EXERCISE PROMPT = Write out every line of the records below word for word, leaving out the pictures.

DATA FOR PROCESSING =
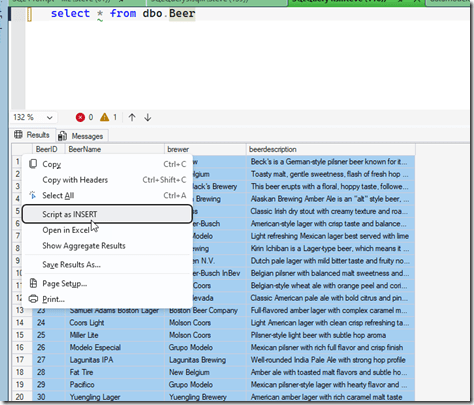Open the 132 % zoom dropdown
Viewport: 474px width, 405px height.
coord(33,117)
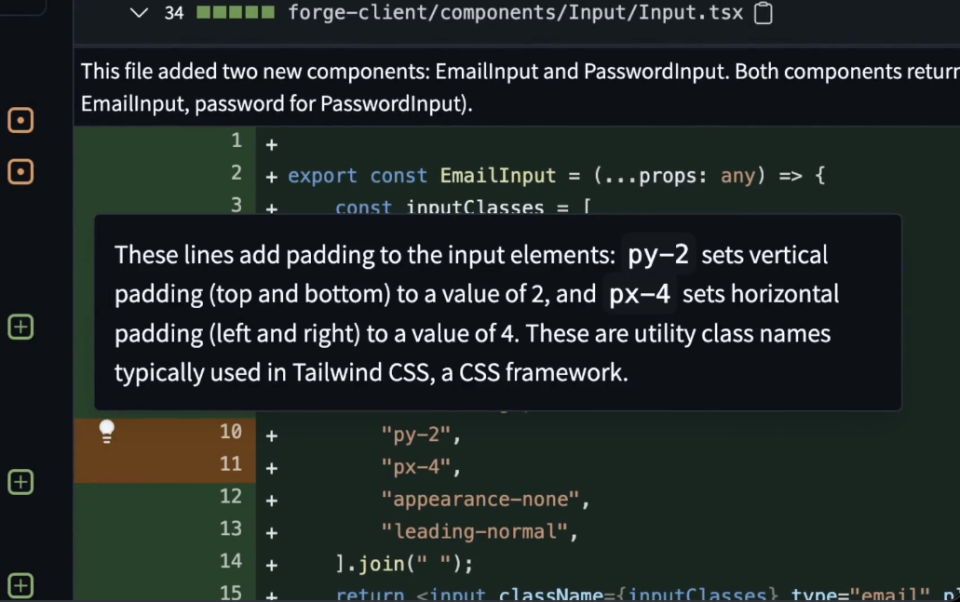This screenshot has width=960, height=602.
Task: Click the "appearance-none" code on line 12
Action: (x=485, y=498)
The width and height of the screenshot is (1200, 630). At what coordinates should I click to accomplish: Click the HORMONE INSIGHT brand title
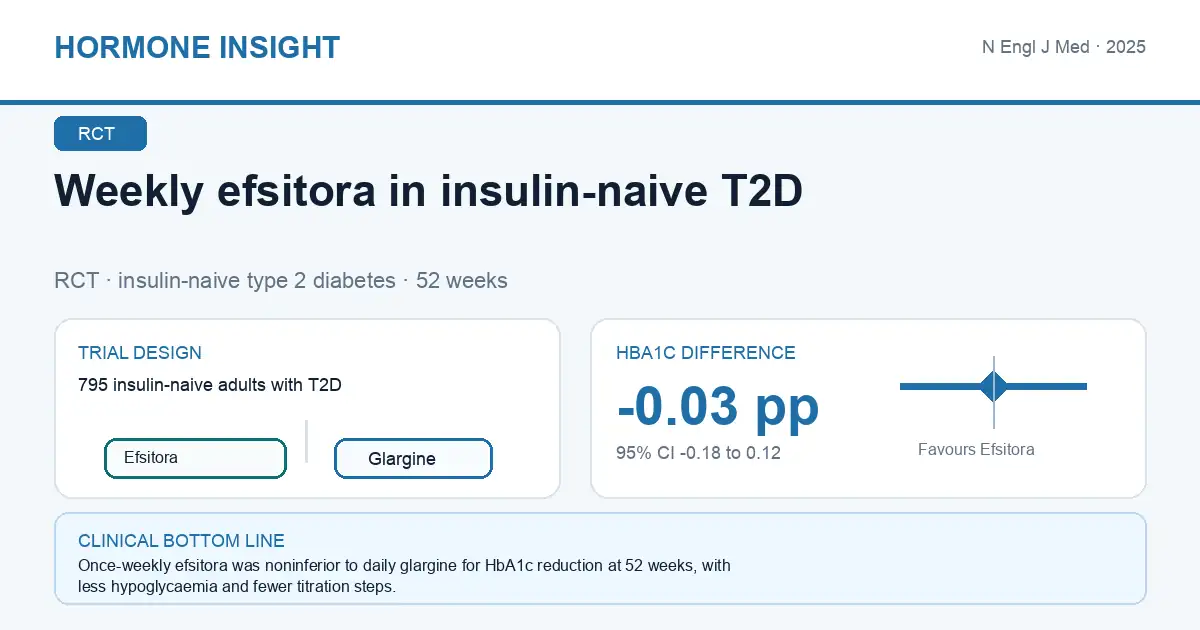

RESULT =
Open the 132 % zoom dropdown
Viewport: 474px width, 405px height.
coord(33,117)
This screenshot has width=960, height=602.
Task: Click the "appearance-none" code on line 12
Action: (x=485, y=498)
The width and height of the screenshot is (1200, 630). At what coordinates should I click to accomplish: Click the HORMONE INSIGHT brand title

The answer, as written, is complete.